■ TASK STATEMENT ■
Exactly as written, print out each entry in the data, with no pictures.

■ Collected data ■

•••••

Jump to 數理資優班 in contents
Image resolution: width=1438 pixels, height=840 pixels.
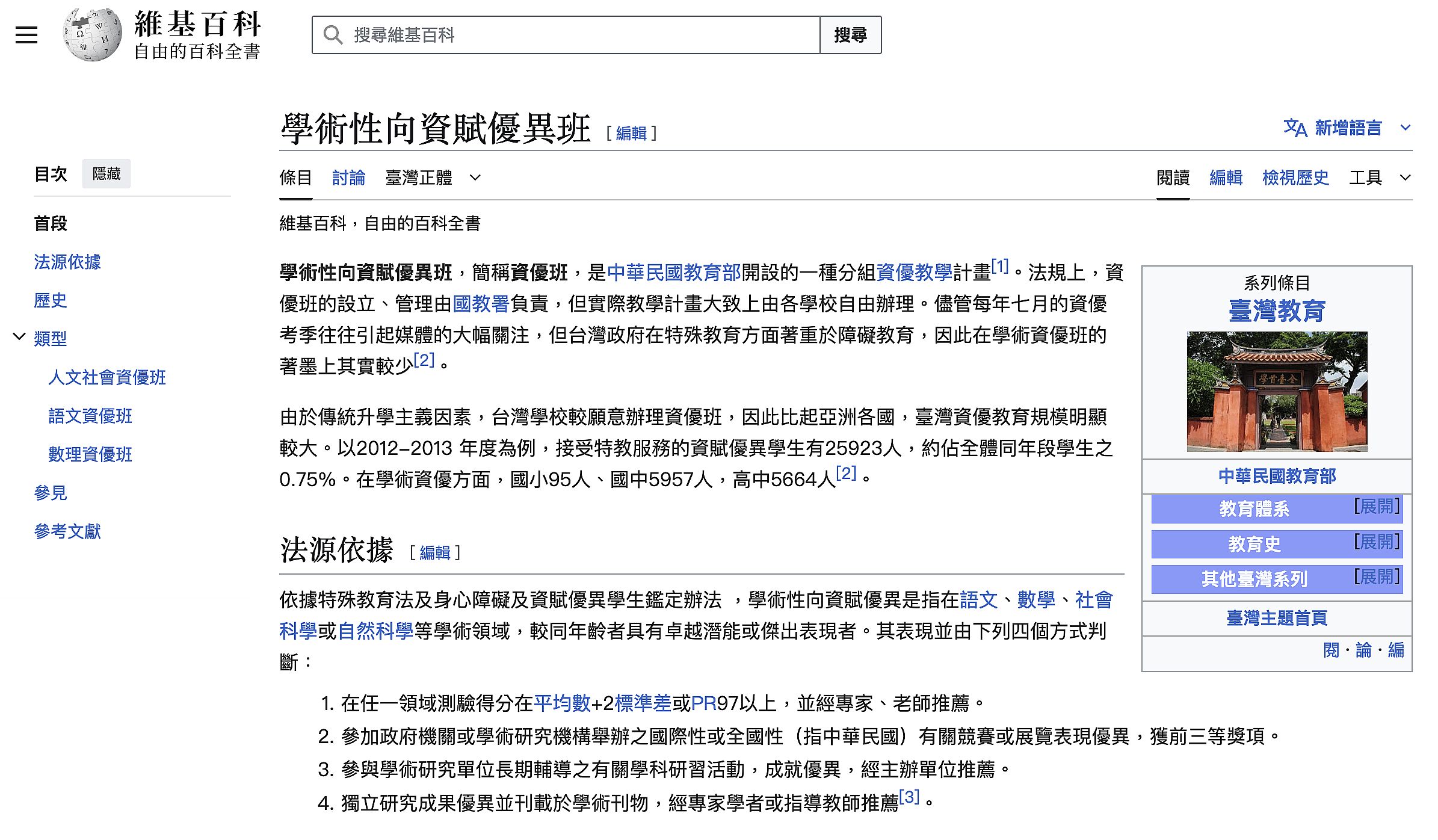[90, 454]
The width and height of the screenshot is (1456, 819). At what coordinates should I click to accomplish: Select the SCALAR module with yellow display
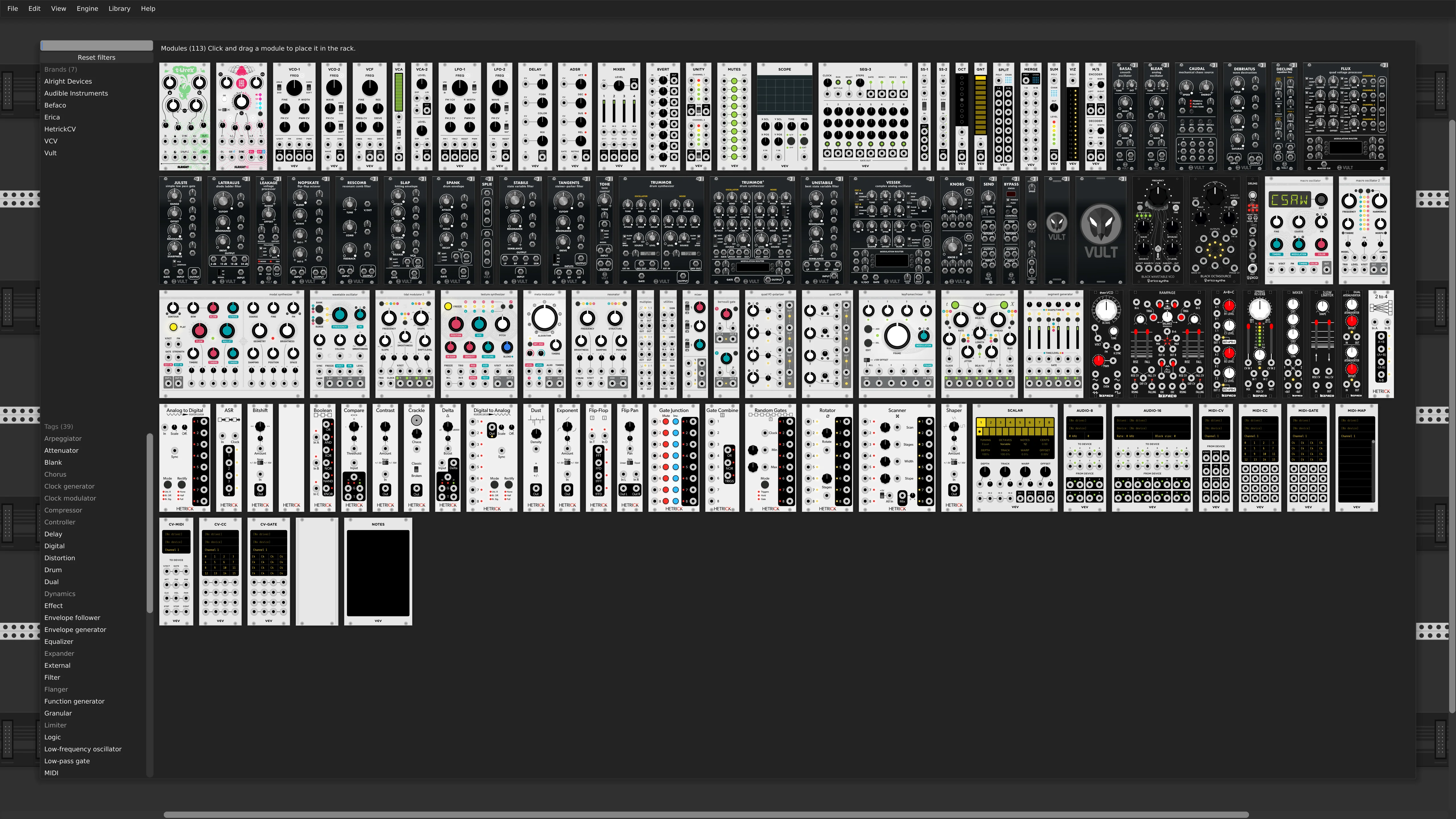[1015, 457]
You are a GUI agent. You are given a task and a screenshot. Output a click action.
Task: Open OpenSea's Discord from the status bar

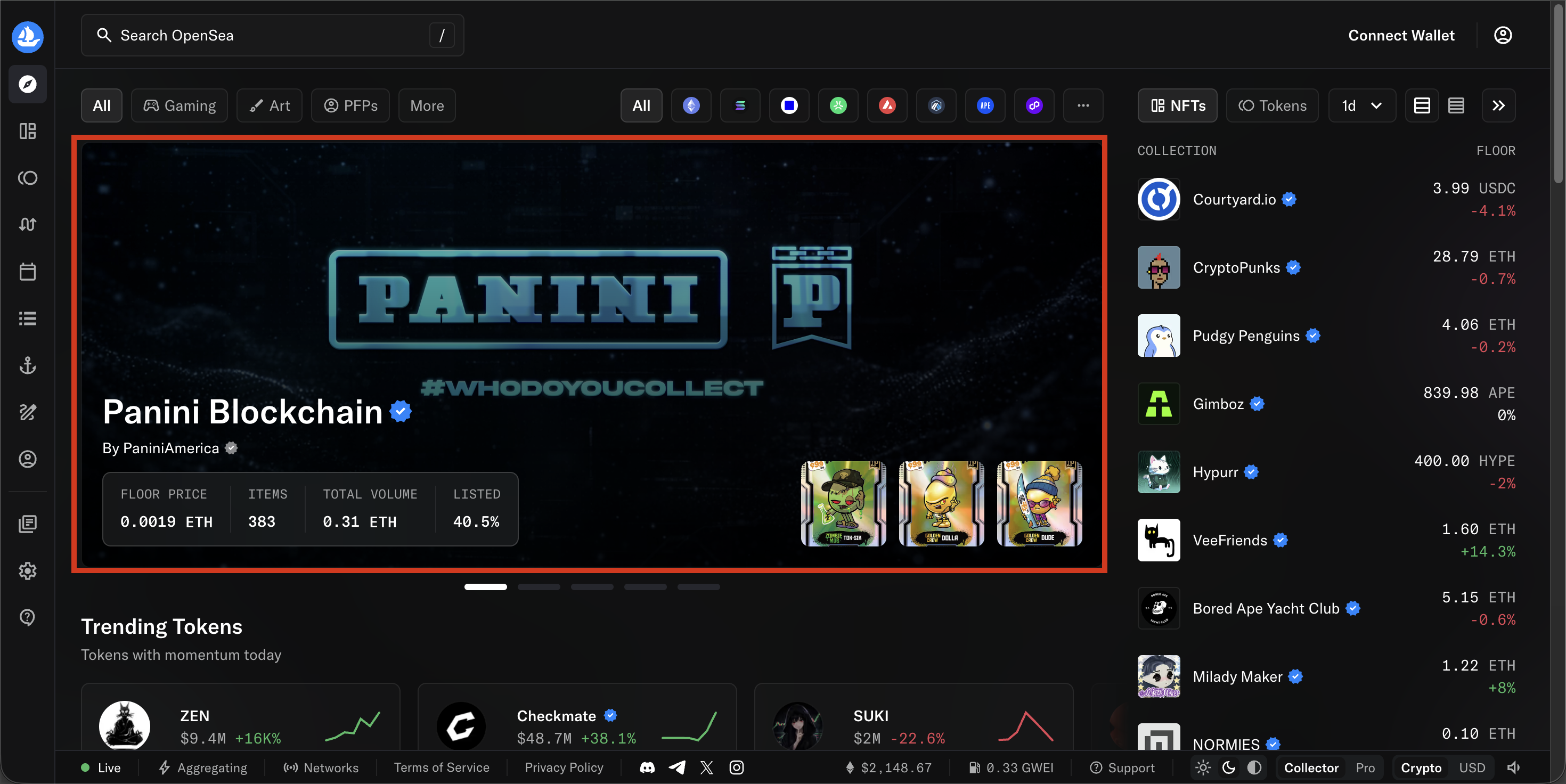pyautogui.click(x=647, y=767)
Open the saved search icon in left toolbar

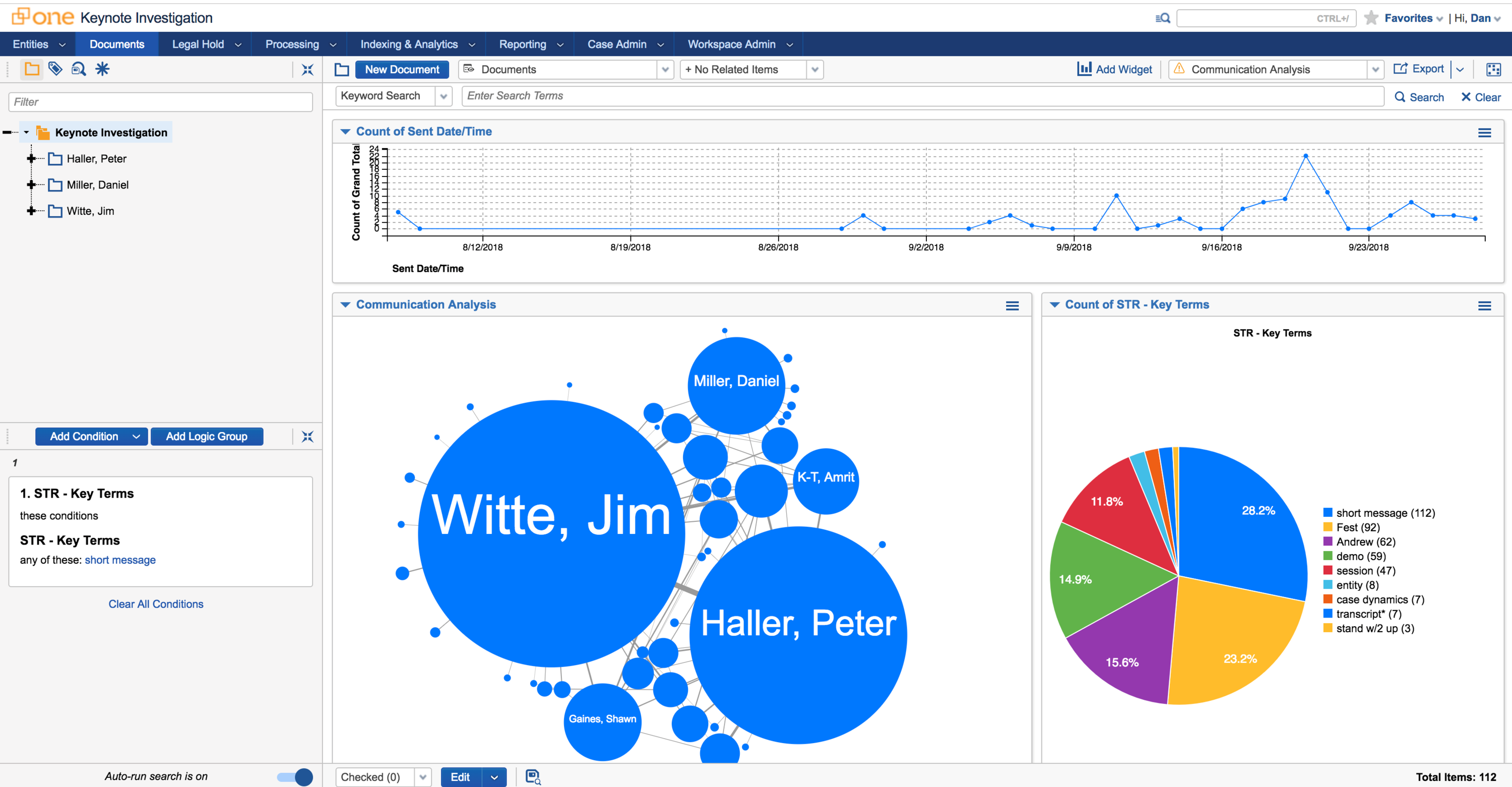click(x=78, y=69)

•••••

■ TASK OUTPUT ■
Jump to 數理資優班 in contents
Image resolution: width=1438 pixels, height=840 pixels.
[90, 454]
The width and height of the screenshot is (1456, 819). At what coordinates should I click to accomplish: Select the SCALAR module with yellow display
[1015, 457]
You are a GUI agent. You are given a task and a screenshot. Output a click action.
Task: Open OpenSea's Discord from the status bar

pyautogui.click(x=647, y=767)
Open the saved search icon in left toolbar

click(x=78, y=69)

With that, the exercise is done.